Theoretical Study of Anisotropic Magnetoresistance Effect: Magnetization Direction Dependence in Ferromagnet with Crystal Field of Cubic Symmetry

We theoretically study the magnetization direction dependence of anisotropic magnetoresistance (AMR) effect of a ferromagnet with a crystal field of cubic symmetry. We first extend our theoretical model [1] to a model including the crystal field effect. Using the model, we next obtain an analytical expression of the AMR ratio; that is, ${\rm AMR}(\theta)$=$C_0 + C_2 \cos (2 \theta) + C_4 \cos (4 \theta)$, where $\theta$ is the relative angle between the magnetization direction and the electric current direction. The coefficients $C_0$, $C_2$, and $C_4$ are expressed by a spin-orbit coupling constant, an exchange field, a crystal field, and s-s and s-d scattering resistivities.

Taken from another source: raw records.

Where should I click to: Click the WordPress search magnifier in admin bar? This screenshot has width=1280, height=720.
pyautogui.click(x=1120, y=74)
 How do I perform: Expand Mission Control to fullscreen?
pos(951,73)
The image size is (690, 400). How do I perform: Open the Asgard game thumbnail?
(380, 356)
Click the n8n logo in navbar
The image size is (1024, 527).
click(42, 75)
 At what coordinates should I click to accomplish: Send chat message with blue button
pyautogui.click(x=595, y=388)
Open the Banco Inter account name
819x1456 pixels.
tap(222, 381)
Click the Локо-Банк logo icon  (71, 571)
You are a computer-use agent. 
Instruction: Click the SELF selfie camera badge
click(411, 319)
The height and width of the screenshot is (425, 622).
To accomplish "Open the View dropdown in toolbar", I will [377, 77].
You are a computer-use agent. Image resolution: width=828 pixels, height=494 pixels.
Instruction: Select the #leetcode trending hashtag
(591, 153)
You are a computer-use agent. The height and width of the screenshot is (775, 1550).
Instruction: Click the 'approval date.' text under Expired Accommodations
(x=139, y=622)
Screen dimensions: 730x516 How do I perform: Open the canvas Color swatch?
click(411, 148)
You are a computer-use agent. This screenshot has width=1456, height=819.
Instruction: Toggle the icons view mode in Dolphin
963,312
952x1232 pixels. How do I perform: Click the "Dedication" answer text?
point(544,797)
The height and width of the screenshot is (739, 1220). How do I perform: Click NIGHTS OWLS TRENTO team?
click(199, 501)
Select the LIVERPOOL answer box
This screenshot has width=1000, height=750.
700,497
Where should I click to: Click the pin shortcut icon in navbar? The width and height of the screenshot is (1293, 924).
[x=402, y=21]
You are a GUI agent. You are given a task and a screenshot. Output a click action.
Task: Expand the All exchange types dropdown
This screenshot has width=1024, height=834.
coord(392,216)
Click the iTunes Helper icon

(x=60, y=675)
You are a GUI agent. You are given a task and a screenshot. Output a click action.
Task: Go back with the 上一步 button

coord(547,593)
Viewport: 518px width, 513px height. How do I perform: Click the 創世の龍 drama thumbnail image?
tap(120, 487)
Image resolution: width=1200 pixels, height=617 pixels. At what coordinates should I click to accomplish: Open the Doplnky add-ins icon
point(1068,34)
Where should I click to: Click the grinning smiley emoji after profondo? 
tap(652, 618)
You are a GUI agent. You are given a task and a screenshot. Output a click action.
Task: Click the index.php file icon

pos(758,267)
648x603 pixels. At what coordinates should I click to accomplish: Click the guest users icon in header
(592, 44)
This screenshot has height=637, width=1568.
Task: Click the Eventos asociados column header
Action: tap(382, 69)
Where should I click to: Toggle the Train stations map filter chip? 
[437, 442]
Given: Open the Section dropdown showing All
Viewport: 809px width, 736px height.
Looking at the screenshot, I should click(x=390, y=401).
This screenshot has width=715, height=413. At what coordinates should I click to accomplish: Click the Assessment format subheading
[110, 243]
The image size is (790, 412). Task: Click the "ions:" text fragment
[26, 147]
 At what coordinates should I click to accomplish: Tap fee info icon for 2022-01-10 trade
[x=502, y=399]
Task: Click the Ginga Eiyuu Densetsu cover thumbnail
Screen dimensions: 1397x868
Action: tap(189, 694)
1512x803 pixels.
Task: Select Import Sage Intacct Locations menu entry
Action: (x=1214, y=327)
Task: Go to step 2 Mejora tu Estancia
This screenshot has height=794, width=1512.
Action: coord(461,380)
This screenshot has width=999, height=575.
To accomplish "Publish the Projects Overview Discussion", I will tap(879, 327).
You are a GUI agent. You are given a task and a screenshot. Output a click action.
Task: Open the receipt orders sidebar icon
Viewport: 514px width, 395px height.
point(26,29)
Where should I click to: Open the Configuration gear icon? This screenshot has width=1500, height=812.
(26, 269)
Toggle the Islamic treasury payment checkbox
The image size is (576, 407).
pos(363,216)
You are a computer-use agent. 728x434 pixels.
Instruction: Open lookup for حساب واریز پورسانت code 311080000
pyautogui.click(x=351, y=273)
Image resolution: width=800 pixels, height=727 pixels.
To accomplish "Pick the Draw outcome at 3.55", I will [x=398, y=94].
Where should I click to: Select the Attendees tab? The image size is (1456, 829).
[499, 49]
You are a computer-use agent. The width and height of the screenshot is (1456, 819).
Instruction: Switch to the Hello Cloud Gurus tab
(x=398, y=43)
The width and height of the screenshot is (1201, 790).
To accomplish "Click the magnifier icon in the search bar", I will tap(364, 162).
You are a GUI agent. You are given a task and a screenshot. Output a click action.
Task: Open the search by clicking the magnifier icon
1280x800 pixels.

Using this expression, we analyze the following experimental results for Fe$_4$N [2] and Co$_2$MnSi Heusler alloy [3]: As for Fe$_4$N [2], $|C_2|$ and $|C_4|$ increase with decreasing temperature. In contrast, Co$_2$MnSi Heusler alloy [3] has a small temperature dependence of $C_2$ and $C_4 \sim 0$. \\ $[1]$ S. Kokado {\it et al}., J. Phys. Soc. Jpn. {\bf 81} (2012) 024705. \\ $[2]$ M. Tsunoda {\it et al}., Appl. Phys. Express {\bf 3} (2010) 113003. \\ $[3]$ F. J. Yang {\it et al}., Phys. Rev. B {\bf 86} (2012) 020409.